#BCed teachers taking strike vote #bcpoli #ubced #ubc #yteubc #edstudies

BCTF, March 4, 2014–After a full year of bargaining and more than 40 sessions at the table, BC teachers have called for a strike vote to push back against major concession demands, an unfair salary offer, and a deliberately confrontational attempt to reverse the recent BC Supreme Court decision on class size, composition, and staffing levels, said BCTF President Jim Iker.

“Teachers care deeply about our schools, our students, and our communities. We don’t take a strike vote lightly,” said Iker. “However, this government seems incapable or unwilling to let the BC Public School Employers’ Association negotiate fairly with teachers. Christy Clark, her government, and BCPSEA are insisting on rollbacks, freezing wages, and ignoring the Supreme Court of British Columbia.”

Iker said he was incredibly disappointed and frustrated as teachers have worked hard this round to create a sense of calm and purpose at the bargaining table. While the last round was dominated by government acting in bad faith, this time teachers were hopeful that new players and a new framework agreement would help both parties reach a fair and reasonable deal….

On the call for today’s strike vote, BCTF President Jim Iker said: “For teachers, our only recourse in response to the unfair, unreasonable, and deliberately confrontational proposals at this point is to apply pressure through a strike vote. Such a vote, however, does not mean imminent school closures.  We will consider all job action options and timing very carefully.

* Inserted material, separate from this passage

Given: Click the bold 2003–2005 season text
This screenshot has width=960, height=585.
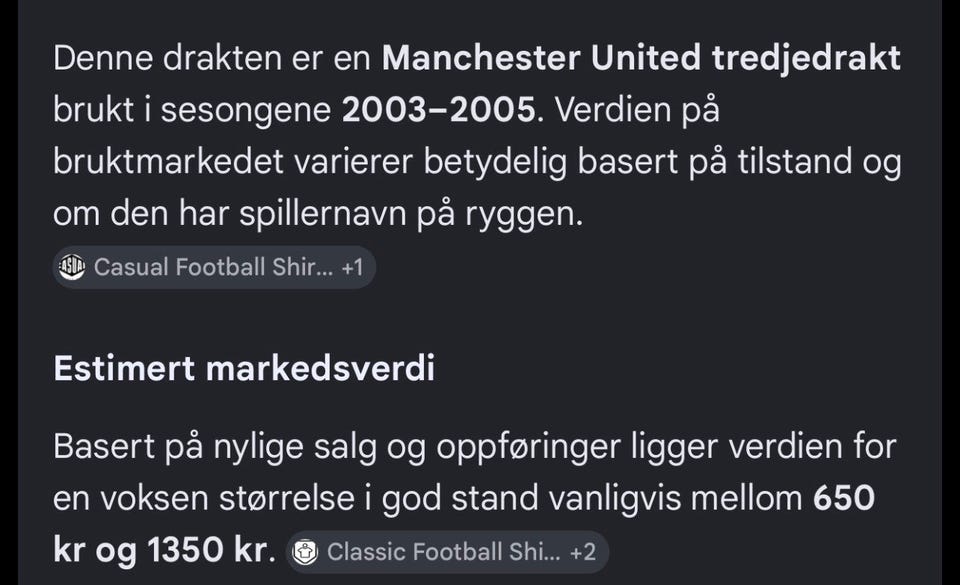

Our goal is to reach a negotiated deal at the bargaining table without having to resort to job action.”

Once a strike vote is taken, a union has 90 days to activate it with some sort of job action.

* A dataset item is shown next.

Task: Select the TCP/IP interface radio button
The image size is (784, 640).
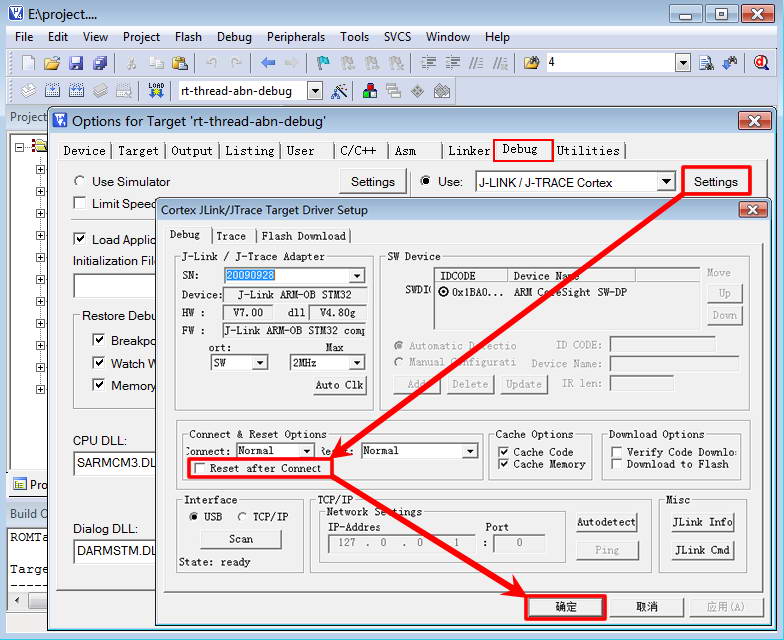Action: tap(243, 517)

The BCTF strike vote will take place on March 4, 5, and 6, 2014.  Results will be announced on the evening of March 6.

Job action, if needed, will occur in stages, but any initial action will not:

  • include immediate school closures or disruption for students.
  • stop teachers from participating in extracurricular activities.
  • affect report cards or communication with parents.

Any escalation of job action will depend on progress at the negotiating table.